Tuesday, March 22, 2011

Salmon Migration Routes and Japan's Radiation Plume

Below is from a New York Times interactive map (which is pretty cool) showing how weather patterns might disperse radiation from Fukushima, Japan. It was a forecast from March 16, not actual readings. It does not include additional radiation that was released earlier this week from explosions, fires, and controlled releases.

This is a map of wild salmon migration routes in the middle and north Pacific Ocean, off the coast of Alaska.

And a bit of data this morning from Toyota Electic Power Company which runs the nuclear power plant:
"Tokyo Electric said radioactive iodine about 127 times normal levels and radioactive cesium about 25 times above the norm were detected in seawater 100 meters (yards) off the Fukushima nuclear plant."
- Power Lines Up In Progress At Japan Nuclear Plant, Seattle Post-Intelligencer, March 21, 2011
There are a lot of variables here, things I don't understand like water currents, weather patterns, migration seasons. And certainly a lot of other sea creatures and plants will be affected. I thought of salmon because I read recently that the industry is what keeps many Alaska natives from sinking below the poverty line (from Four Fish by Paul Greenberg). It does appear, from this circumstantial and elemental data, that the industry could be affected.

Update, March 26, 2011: Are Alaska Fisheries At Risk? Radiation in seawater spikes to 1,250 times normal.
Update, March 31, 2011: CNN, Radiation in seawater spikes to 4,385 times regulatory limit.
Update, April 5, 2011: LATimes, Japan's ocean radiation hits 7.5 million times legal limit.
Map of salmon migration from GoldSeal.
"The confirmed death toll from the earthquake and tsunami has risen to 9,408, and more than 14,700 people are listed as missing.

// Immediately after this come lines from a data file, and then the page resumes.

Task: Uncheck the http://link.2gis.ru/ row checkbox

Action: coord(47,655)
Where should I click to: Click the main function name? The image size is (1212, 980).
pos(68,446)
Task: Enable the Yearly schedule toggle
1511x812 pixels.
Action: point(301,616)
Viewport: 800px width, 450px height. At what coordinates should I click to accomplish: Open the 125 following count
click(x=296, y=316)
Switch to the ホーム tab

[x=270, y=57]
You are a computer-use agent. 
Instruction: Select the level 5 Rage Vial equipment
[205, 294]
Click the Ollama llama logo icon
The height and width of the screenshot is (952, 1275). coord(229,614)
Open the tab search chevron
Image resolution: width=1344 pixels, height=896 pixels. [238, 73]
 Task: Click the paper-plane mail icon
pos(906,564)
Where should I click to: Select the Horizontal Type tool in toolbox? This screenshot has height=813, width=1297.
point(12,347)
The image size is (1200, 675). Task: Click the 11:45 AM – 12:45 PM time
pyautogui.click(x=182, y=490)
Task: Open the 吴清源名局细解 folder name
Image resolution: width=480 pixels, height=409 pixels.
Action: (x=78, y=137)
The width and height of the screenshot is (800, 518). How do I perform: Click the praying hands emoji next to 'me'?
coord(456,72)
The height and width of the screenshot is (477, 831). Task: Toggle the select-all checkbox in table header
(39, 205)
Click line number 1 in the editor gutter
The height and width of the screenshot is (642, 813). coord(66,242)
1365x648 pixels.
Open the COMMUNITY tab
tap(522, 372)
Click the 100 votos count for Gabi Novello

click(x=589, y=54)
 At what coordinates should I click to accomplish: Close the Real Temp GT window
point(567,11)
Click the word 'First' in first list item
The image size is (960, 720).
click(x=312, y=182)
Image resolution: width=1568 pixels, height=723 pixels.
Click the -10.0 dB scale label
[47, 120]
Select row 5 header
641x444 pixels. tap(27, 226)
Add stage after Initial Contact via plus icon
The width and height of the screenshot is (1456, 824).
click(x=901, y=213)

An estimated half a million people have been made homeless." Also, radiation has affected Tokyo's water supply and is "unfit for babies to drink." -BBC, March 23


Bix said...

I was not thinking of salmon being affected directly. I was thinking that the seafood they eat, and the seafood and sea plants they in turn eat, may contain isotopes that would concentrate as they move up the food chain. Or that the seafood salmon eat may themselves be reduced in number, lowering the number of salmon returning to spawn.

It may well be that the solvent (the ocean) is large enough to dilute these particles to harmless levels.

Claudia said...

Harmless, are you kidding? Fish is the wild west of food. The government isn't going to tell us if salmon is genetically modified, you think they'll tell us if it's contaminated with radiation? "It's just a little." A little mercury, a little radiation, a little PCBs. No, instead they tell us "Eat fish! It's good for you!"

Anonymous said...

We'll switch to Soylent Green.

Anonymous said...

Haven't you heard? SOYLENT GREEN IS PEOPLE!!!!!!!!!!!!!!

Anonymous said...

as Soylent Green = people
and people are full of crap
would't it be better to compost people and eat a nice salad instead? ;b

Angela and Melinda said...

We get it, Anonymous. Anyone old enough saw that movie.